The facts surrounding Griffin's injury are substantially undisputed. John Westfall struck Griffin with his truck while Griffin was crossing the street in a pedestrian cross walk. Westfall was using his own vehicle to make a delivery for his employer, Cloverdale. Griffin suffered serious back and knee injuries.
Griffin sued the Westfalls for negligence and Cloverdale on a respondeat superior theory. Prior to trial, Griffin settled with the Westfalls for the $100,000 limit of their personal automobile insurance. The settlement agreement included a covenant that Griffin would not execute against the Westfalls' assets. While Cloverdale was not a party to the agreement, the parties expressly stated in it that it was not to operate as a release of Cloverdale.
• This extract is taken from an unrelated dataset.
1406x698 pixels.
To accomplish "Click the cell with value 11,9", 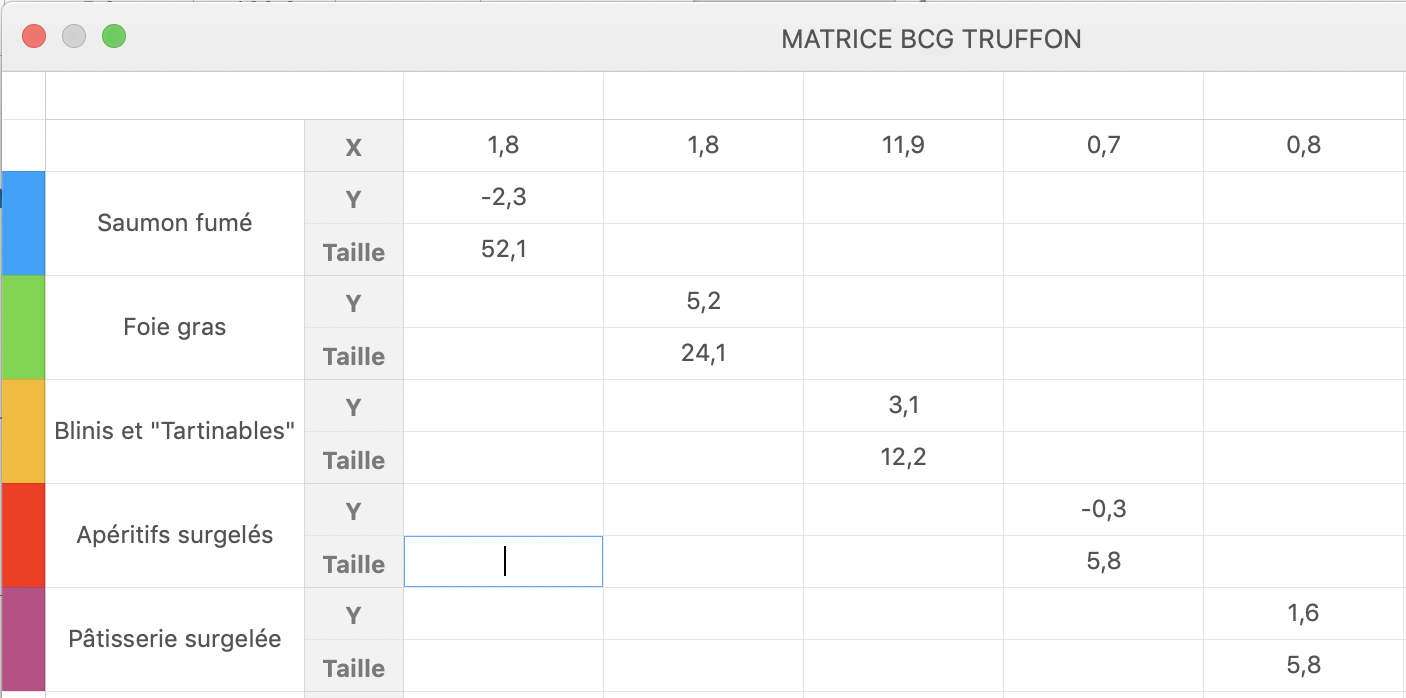I will pos(903,145).
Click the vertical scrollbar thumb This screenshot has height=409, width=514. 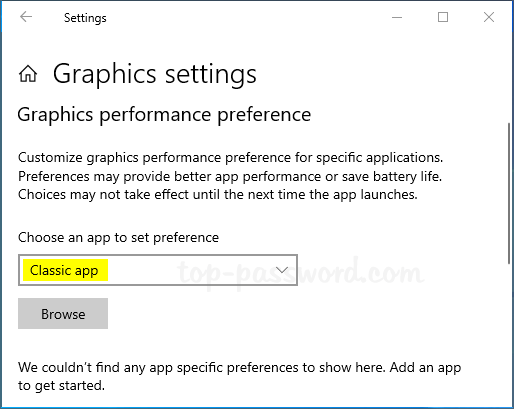(x=509, y=193)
Following disclosure of the settlement, Cloverdale moved for a reasonableness hearing and also sought dismissal on the theory that the settlement operated as a release of any vicarious liability claims against it. The trial court conducted a hearing and determined that Westfall was acting within the scope of his employment with Cloverdale at the time of the accident and that he was covered by the latter's policy of insurance with The Hartford Insurance Company. The court further determined that the Hartford policy had a limit of $1 million. Together with the personal policy of the Westfalls, the total liability insurance available was $1.1 million. The court also decided that the total available insurance proceeds were sufficient to compensate Westfall at the time of settlement. Lastly, the court decided that in view of these determinations, the covenant not to execute operated to release Cloverdale and dismissed it from the action. Griffin appeals.
RELEASE OF A SOLVENT AGENT
Griffin argues that the trial court erred in granting Cloverdale's motion to dismiss because Westfall was not solvent when Griffin settled with him. We disagree.
A court may dismiss a cause of action under CR 12(b)(6) if the plaintiff fails to state a claim upon which relief can be granted. Dismissal is appropriate only if it appears beyond doubt that the plaintiff cannot prove any set of facts in support of his claim that would entitle him to relief. When considering a CR 12(b)(6) motion, the court presumes the plaintiff's allegations to be true and may consider hypothetical facts not included in the record. Dismissal under the rule is a question of law reviewed de novo.
If matters outside the pleadings are presented to the court and are not excluded, a CR 12 motion is treated as a CR 56 motion for summary judgment. Summary judgment is appropriate if there are no genuine issues of material fact and the moving party is entitled to judgment as a matter of law. Review of an order granting summary judgment is de novo.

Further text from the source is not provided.